The current analysis clearly pointed out difficulties with the discrimination of some subspecies. This might partly come from the restriction of the analysis of wing venation (as for example the confusion of A. m. ligustica with A. m. carnica, where colour is a distinctive discriminative body character), but partly also points to deficiencies in the current state of knowledge, as in the African bees, where morphological variation and distribution patterns are notoriously defying distinctive subspecies classifications (Hepburn and Radloff 1998).

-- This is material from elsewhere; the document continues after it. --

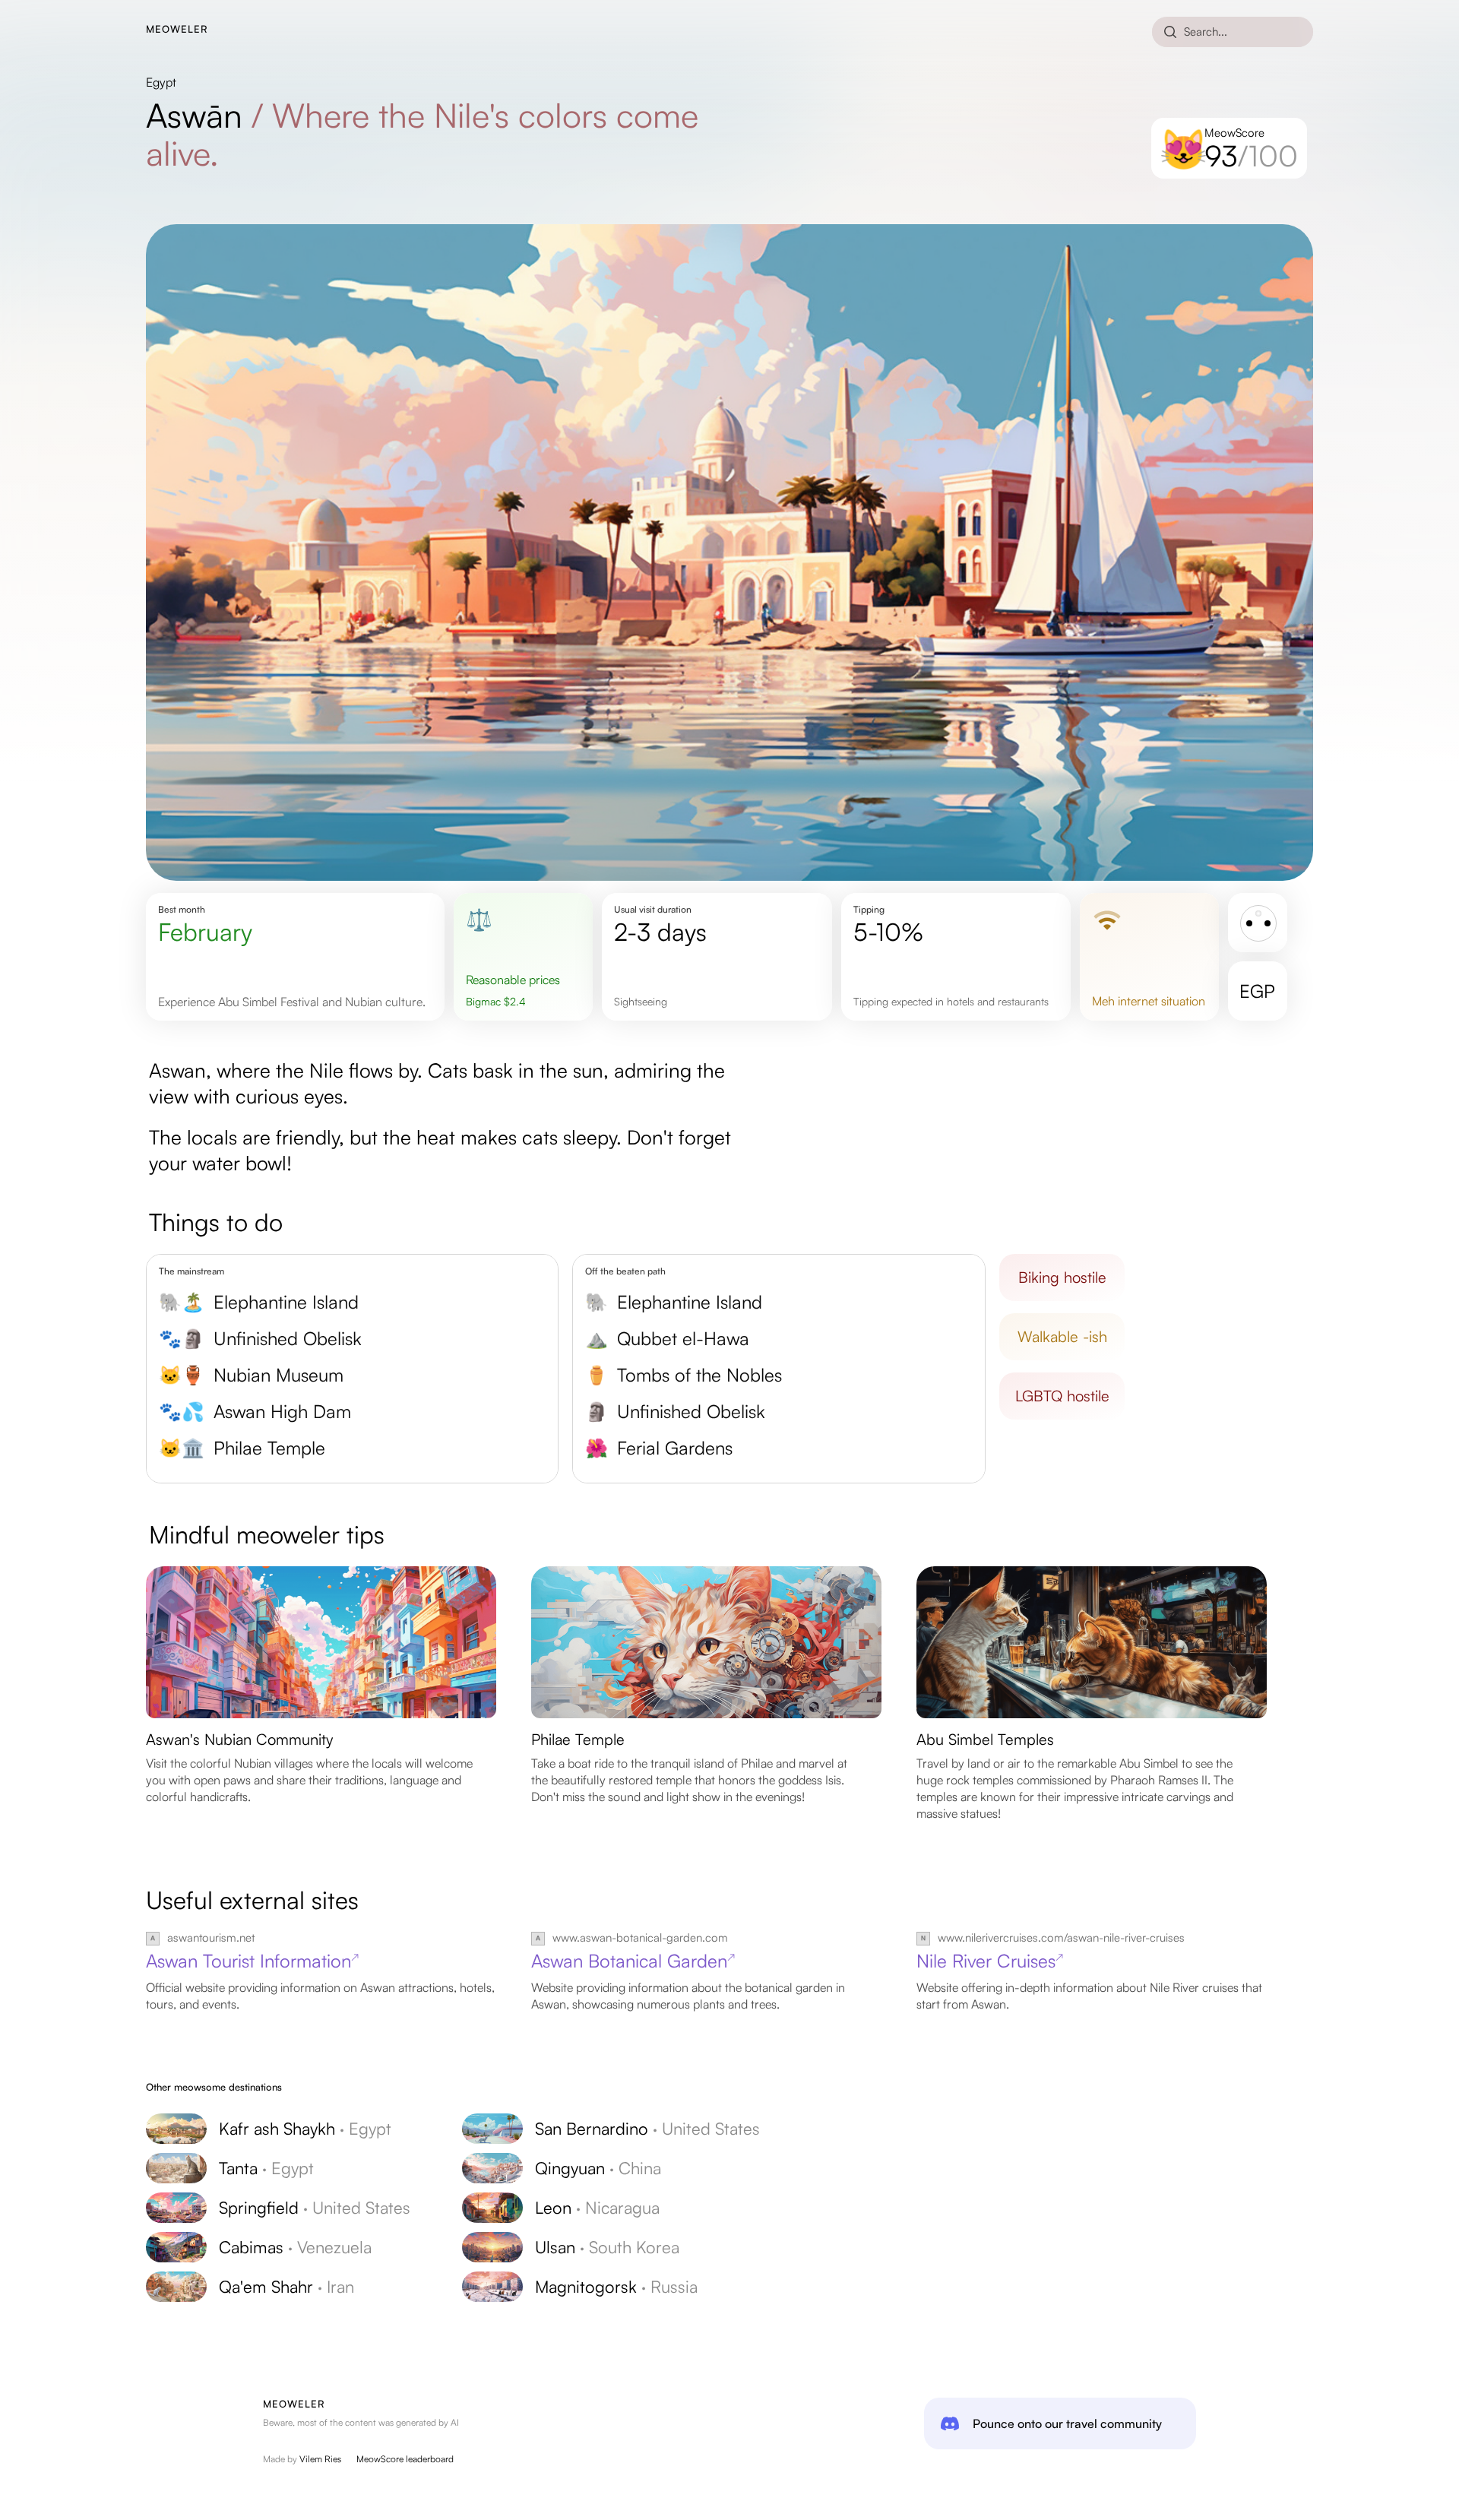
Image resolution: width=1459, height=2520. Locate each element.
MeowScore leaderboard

A crucial component of the identification tool is the selection of reference samples on which the classification is based. We have used a part of the samples, which were used by Ruttner (1988) in his monography on the taxonomy of honey bees. This first comprehensive description of honey bee subspecies is still widely accepted and still provides a valid framework, which stood the test of time. It thus can be regarded as a lucky circumstance that the original wing mounts of that crucial first morphometric description of the subspecies were still available. Most samples dated back to the times of less intense colony transportation, and quite a number originated from Brother Adam collections (Brother Adam 1983). To this set, we added A. m. ruttneri, but not the more recently described A. m. pomonella (Sheppard and Meixner 2003) and A. m. simensis (Meixner et al. 2011).

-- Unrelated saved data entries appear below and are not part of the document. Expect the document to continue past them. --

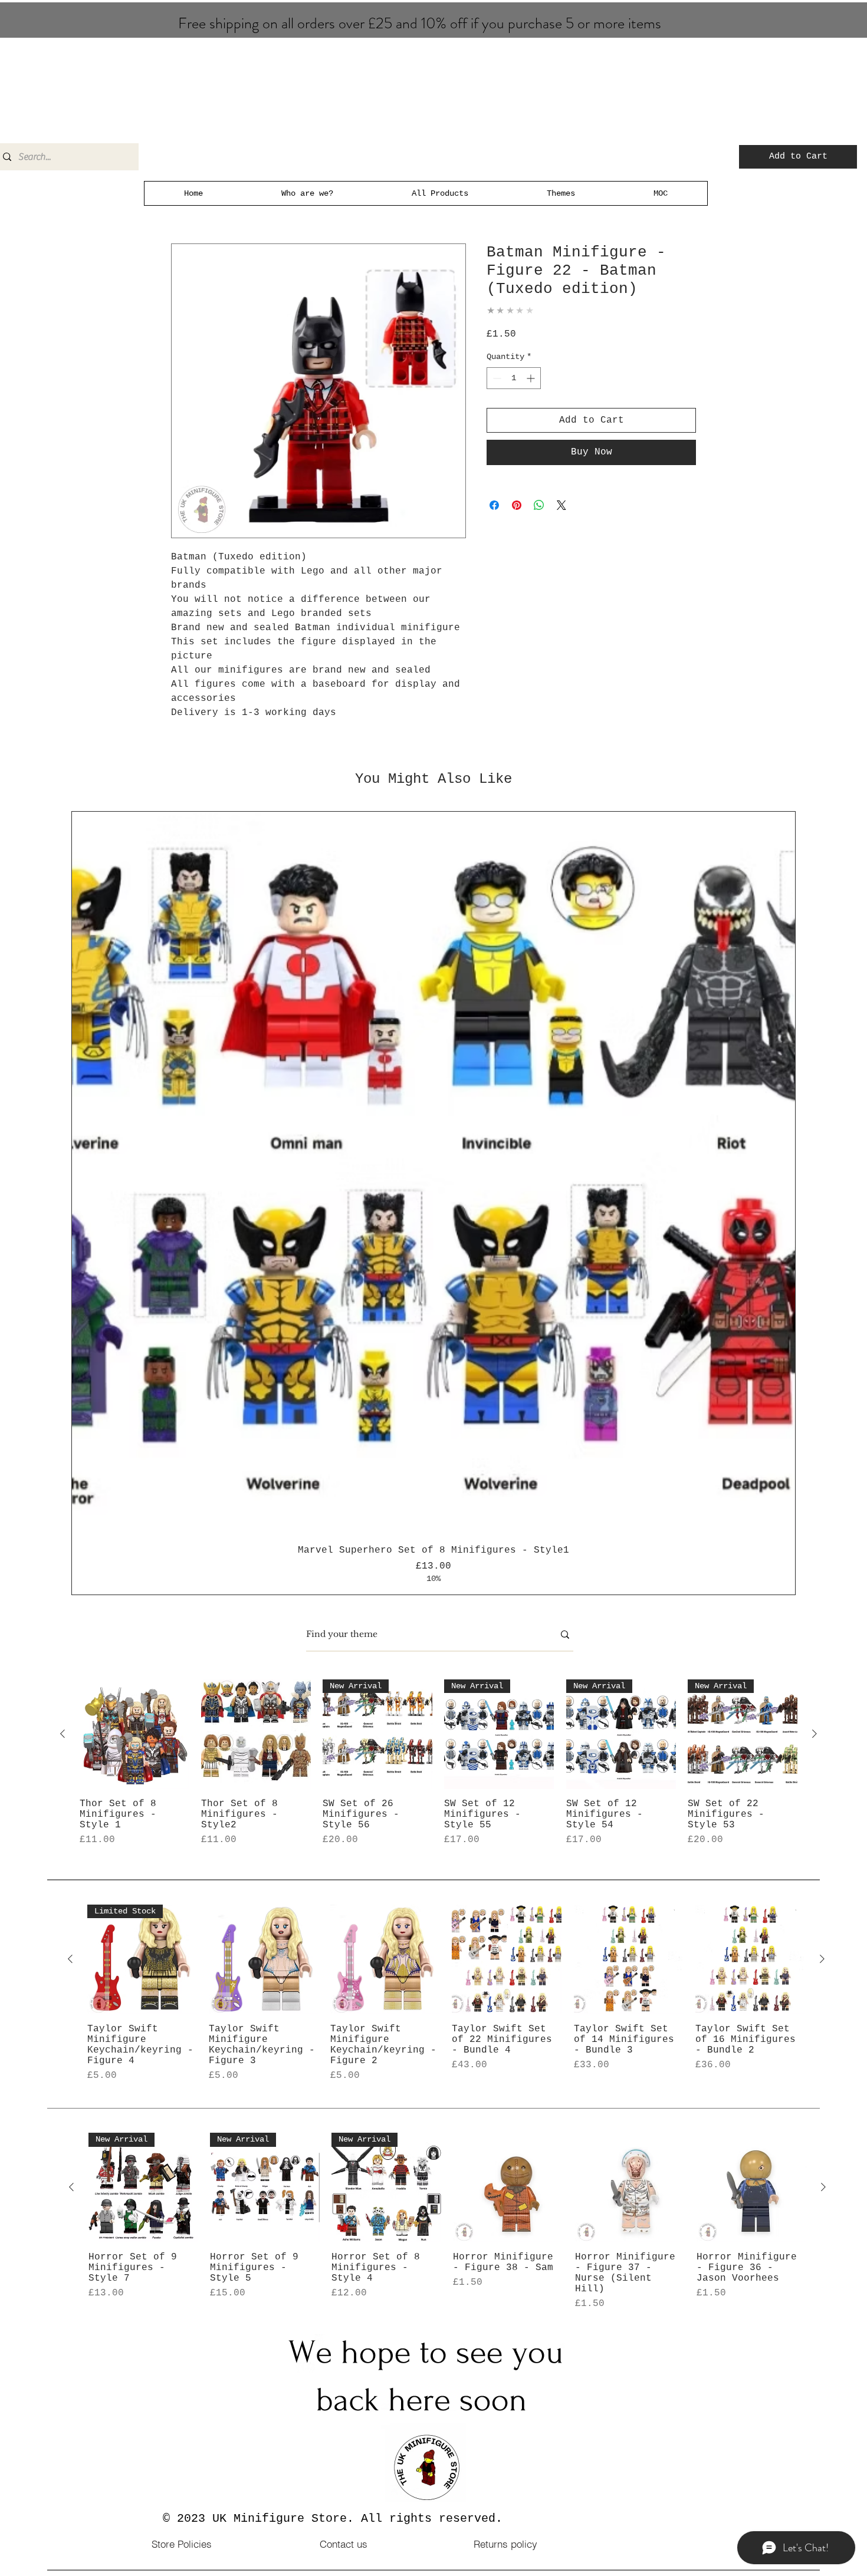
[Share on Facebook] (494, 505)
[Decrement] (495, 378)
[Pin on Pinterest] (517, 505)
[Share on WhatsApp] (539, 505)
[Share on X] (561, 505)
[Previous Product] (62, 1734)
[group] (433, 1203)
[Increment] (531, 378)
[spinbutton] (513, 378)
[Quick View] (134, 1734)
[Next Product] (814, 1734)
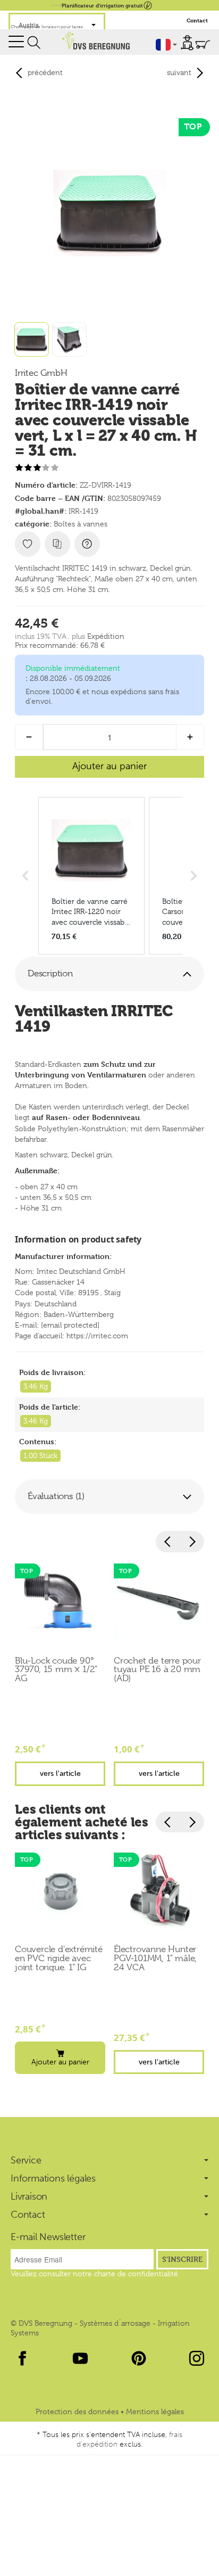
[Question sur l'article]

Though well documented and preserved in the Oberursel collection and data bank, and covering almost all known subspecies, this reference data set also faces obvious limitations. The most apparent limitation is a low sample size, which compelled us to exclude six subspecies from the set. The estimation of the shape based on geometric morphometrics requires relatively large sample sizes (Cardini and Elton 2007). It is recommended that, in multivariate analysis, the sample size of each group should markedly exceed the number of variables (Arnold 1983). In the case of honey bee wings described by 19 landmarks, the sample size should be markedly larger than 38 colonies, because each landmark consists of two coordinates. This criterion is not met in the case of subspecies. In order to obtain more precise results, the sample size for most of the subspecies should be increased markedly.

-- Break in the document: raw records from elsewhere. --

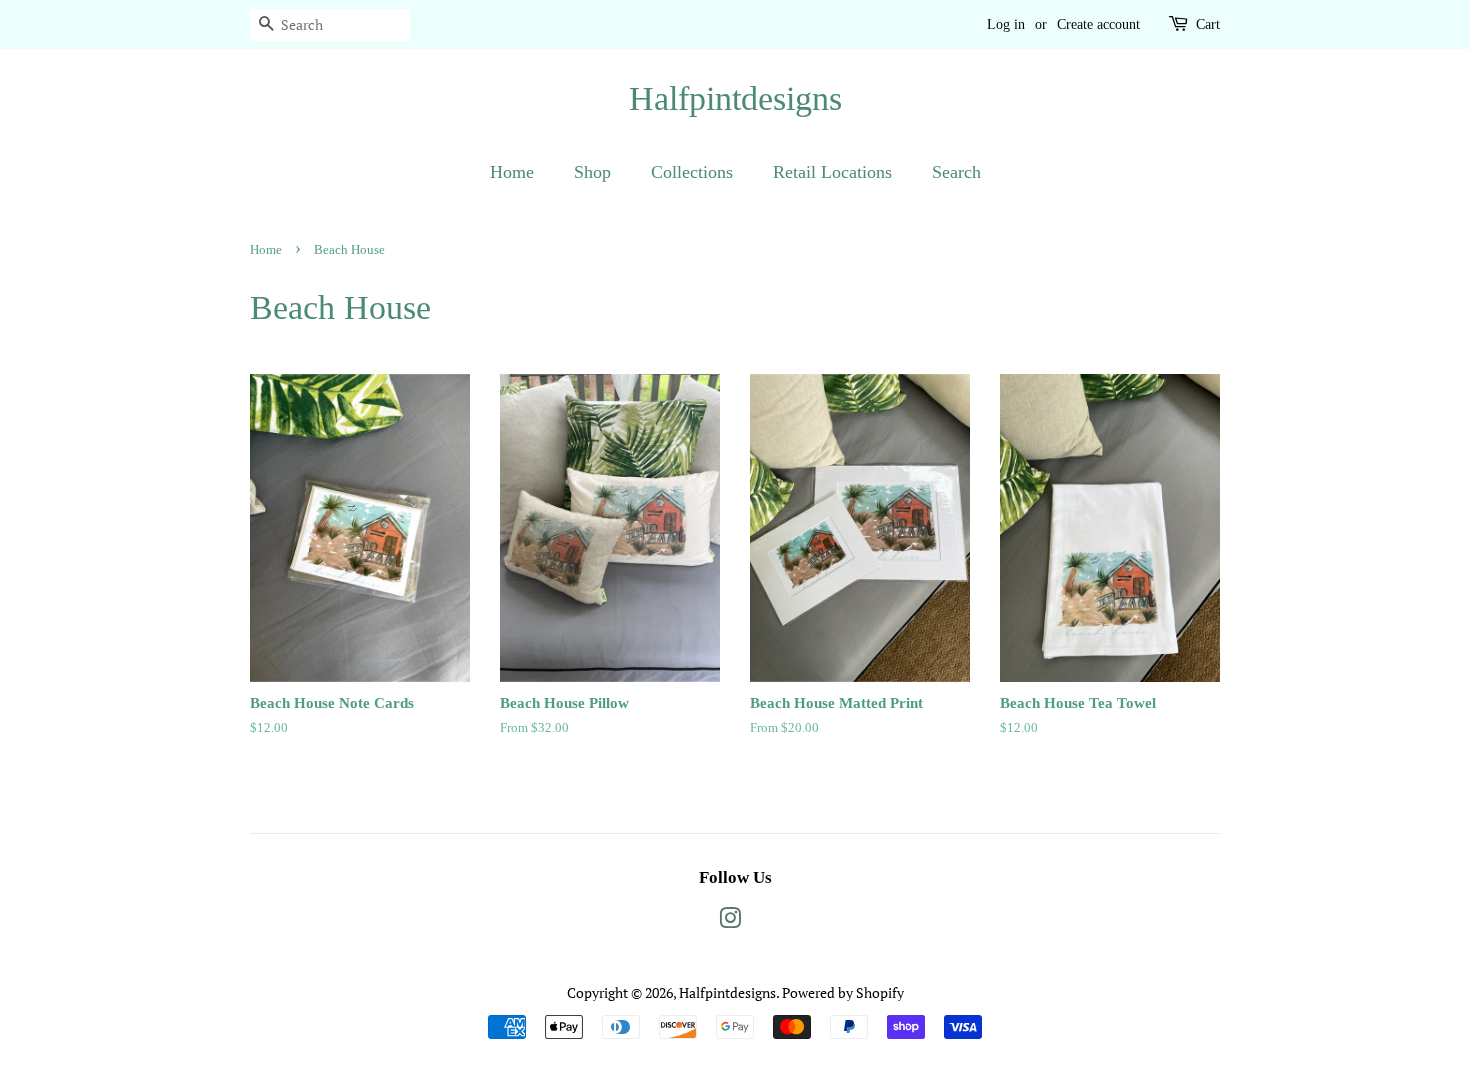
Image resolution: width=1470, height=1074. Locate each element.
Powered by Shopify (843, 992)
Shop (592, 172)
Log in (1006, 24)
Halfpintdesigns (735, 98)
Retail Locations (832, 172)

A second limitation comes from the unsystematic coverage of the subspecies’ geographic range. Within populations believed to belong to one subspecies, some variation occurs, as in black bees (A. m. mellifera) from Western and Eastern Europe. This problem also calls for an enlargement of the reference data set, but such a crucial step should be considered with utmost care. Currently, there is no general consensus about subspecies reference samples, and the definition of such a set should be based on a more general experts’ agreement. A future reference sample set should be large and cover the whole range of a subspecies. This may be facing some difficulties because the exact borders of the distribution may be unclear; the feral populations can be extinct and geographic variation could be affected strongly by beekeeping (De la Rúa et al. 2009). In addition, some of the subspecies may occur in remote and inaccessible geographic regions, or the present subspecies definitions are under debate. In this situation, the preliminary results about subspecies identification were provided here in hope that they will prove to be useful; however, they should be interpreted with some caution until a more expanded and validated reference sample set is available.

5 Conclusions

The IdentiFly computer software presented here was shown to be highly effective in the discrimination of the evolutionary lineages of honey bees. It was also satisfactorily effective in discriminating most honey bee subspecies, though it failed in some, particularly within the African A lineage. The reference sample size of many honey bee subspecies is relatively low and needs to be increased in order to achieve higher precision of identification. The software is freely available and can easily be used by both scientists and beekeepers.